Rows:
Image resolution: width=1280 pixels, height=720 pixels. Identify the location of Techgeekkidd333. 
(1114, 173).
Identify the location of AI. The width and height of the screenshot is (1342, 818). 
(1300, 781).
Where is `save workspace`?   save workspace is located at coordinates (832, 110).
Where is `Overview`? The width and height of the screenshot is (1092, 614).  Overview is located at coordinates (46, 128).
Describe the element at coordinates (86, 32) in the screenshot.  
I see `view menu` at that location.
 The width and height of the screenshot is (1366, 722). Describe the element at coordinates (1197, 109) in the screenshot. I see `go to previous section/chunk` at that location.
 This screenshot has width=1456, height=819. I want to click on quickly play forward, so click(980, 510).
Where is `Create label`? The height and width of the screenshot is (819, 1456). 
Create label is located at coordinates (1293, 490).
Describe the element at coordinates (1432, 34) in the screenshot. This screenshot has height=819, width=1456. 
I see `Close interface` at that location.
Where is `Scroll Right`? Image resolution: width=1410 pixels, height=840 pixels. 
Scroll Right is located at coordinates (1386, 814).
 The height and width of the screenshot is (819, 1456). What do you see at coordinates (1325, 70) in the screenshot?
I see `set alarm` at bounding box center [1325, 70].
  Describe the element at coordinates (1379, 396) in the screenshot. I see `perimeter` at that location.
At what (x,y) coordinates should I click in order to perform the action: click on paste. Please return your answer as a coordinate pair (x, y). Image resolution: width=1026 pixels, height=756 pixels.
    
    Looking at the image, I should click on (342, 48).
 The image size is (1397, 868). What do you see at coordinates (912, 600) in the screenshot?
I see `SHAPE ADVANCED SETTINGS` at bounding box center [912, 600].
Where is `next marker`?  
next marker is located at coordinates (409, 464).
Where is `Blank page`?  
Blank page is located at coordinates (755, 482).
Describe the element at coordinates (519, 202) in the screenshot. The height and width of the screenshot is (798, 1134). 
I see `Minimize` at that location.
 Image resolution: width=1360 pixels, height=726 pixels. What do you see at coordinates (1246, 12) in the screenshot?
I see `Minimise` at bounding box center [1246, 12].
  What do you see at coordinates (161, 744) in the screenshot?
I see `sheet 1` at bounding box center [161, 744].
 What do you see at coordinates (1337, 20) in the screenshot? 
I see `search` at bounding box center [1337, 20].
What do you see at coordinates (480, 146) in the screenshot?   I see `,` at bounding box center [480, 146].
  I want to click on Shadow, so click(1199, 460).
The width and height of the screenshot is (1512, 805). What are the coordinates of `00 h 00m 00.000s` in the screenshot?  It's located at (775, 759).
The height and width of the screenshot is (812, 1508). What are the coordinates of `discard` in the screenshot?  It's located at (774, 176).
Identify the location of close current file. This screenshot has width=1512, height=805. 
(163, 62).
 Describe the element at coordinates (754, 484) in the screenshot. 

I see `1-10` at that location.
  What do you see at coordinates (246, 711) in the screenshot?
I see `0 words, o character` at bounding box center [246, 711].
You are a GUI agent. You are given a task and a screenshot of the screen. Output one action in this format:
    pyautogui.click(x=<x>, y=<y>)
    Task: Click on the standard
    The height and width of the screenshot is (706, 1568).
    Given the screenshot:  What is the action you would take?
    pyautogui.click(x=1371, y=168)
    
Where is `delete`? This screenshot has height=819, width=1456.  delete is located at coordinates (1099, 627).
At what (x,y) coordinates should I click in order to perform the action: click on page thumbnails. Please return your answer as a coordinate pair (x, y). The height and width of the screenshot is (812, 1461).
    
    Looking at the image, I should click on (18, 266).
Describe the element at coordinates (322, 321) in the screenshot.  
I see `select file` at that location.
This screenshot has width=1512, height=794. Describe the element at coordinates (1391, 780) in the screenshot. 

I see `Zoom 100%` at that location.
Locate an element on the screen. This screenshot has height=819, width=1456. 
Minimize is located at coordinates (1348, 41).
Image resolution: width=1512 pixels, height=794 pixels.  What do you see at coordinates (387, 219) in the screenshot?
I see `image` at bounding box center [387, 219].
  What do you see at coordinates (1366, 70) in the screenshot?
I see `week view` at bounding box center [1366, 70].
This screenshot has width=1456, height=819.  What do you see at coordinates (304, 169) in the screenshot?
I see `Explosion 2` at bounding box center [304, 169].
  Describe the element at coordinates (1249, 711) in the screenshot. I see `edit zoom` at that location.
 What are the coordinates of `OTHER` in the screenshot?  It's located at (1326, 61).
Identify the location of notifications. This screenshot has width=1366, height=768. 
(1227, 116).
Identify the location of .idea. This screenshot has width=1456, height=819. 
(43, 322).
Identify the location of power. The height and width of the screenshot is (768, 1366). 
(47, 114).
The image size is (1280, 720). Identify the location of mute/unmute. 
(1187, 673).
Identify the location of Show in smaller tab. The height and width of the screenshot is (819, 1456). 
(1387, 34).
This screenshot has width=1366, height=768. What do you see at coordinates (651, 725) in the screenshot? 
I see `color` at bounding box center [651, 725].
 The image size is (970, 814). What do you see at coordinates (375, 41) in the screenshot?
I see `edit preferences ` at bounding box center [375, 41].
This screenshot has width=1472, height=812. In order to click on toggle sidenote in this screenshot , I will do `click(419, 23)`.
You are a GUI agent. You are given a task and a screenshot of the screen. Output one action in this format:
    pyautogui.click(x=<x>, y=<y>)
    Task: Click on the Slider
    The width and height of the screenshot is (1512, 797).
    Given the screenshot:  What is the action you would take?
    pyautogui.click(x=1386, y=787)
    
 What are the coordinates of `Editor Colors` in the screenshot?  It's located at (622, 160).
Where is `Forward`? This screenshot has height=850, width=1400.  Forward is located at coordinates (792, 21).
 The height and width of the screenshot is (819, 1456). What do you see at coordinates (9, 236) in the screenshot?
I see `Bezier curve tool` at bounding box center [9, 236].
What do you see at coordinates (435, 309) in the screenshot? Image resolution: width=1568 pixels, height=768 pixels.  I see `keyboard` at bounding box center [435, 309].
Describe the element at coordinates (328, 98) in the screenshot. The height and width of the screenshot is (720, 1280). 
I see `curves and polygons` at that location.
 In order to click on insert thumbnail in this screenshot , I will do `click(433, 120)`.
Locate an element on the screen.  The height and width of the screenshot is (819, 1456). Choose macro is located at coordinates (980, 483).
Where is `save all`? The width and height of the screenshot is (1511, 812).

Written problem: Please copy the items above word for word, from the line with "Identify the location of power." up to and including the line with "at (622, 160).".

The output:
Identify the location of power. The height and width of the screenshot is (768, 1366). 
(47, 114).
The image size is (1280, 720). Identify the location of mute/unmute. 
(1187, 673).
Identify the location of Show in smaller tab. The height and width of the screenshot is (819, 1456). 
(1387, 34).
This screenshot has width=1366, height=768. What do you see at coordinates (651, 725) in the screenshot? 
I see `color` at bounding box center [651, 725].
 The image size is (970, 814). What do you see at coordinates (375, 41) in the screenshot?
I see `edit preferences ` at bounding box center [375, 41].
This screenshot has width=1472, height=812. In order to click on toggle sidenote in this screenshot , I will do `click(419, 23)`.
You are a GUI agent. You are given a task and a screenshot of the screen. Output one action in this format:
    pyautogui.click(x=<x>, y=<y>)
    Task: Click on the Slider
    The width and height of the screenshot is (1512, 797).
    Given the screenshot:  What is the action you would take?
    pyautogui.click(x=1386, y=787)
    
 What are the coordinates of `Editor Colors` in the screenshot?  It's located at (622, 160).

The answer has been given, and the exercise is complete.